• _Required action_:
Scan the records for "agent". Show the matching lines.

• _Records shown_:
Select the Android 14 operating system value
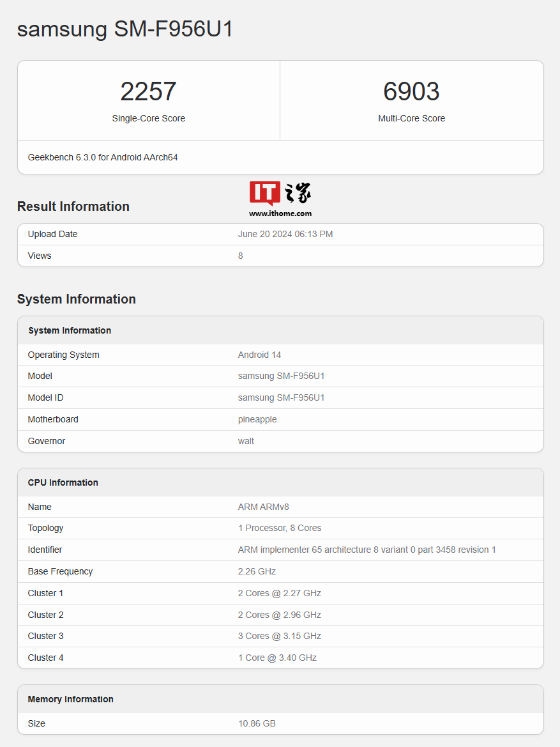click(259, 355)
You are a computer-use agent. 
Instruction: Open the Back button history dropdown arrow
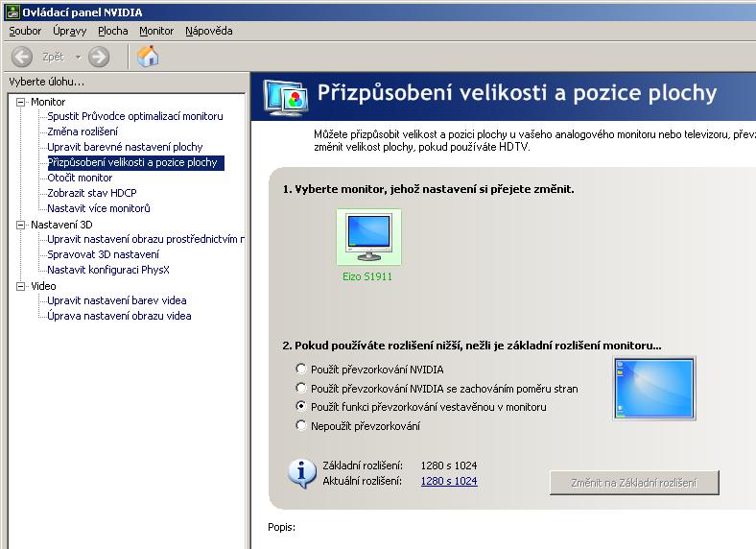point(78,57)
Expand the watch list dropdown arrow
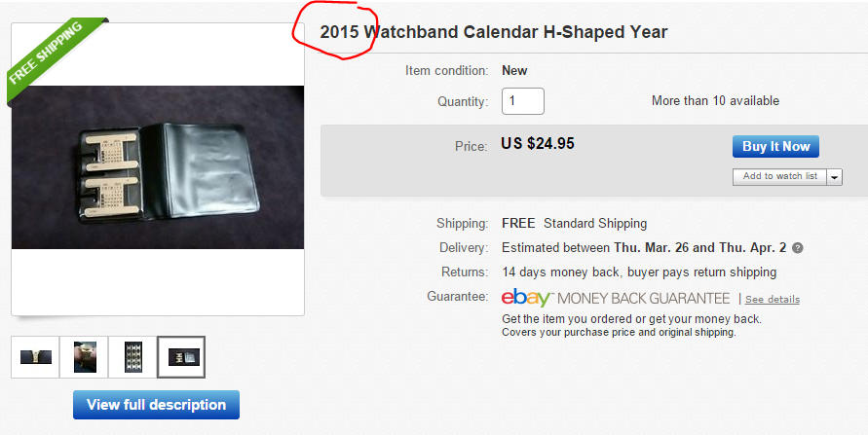868x435 pixels. click(x=835, y=176)
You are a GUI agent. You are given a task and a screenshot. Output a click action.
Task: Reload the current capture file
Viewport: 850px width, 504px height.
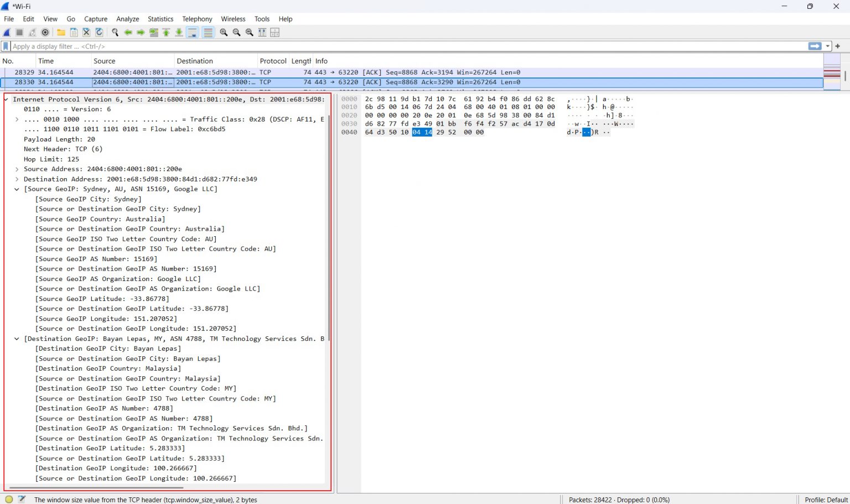point(99,32)
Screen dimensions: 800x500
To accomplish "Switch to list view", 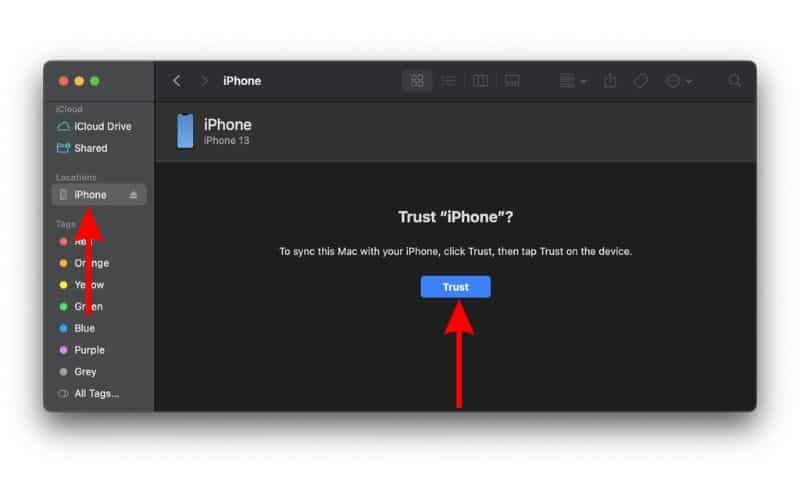I will pos(448,81).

• _The completed task_:
You are a computer-use agent. 
You are a GUI agent. You are given a task and a screenshot. Output a click action.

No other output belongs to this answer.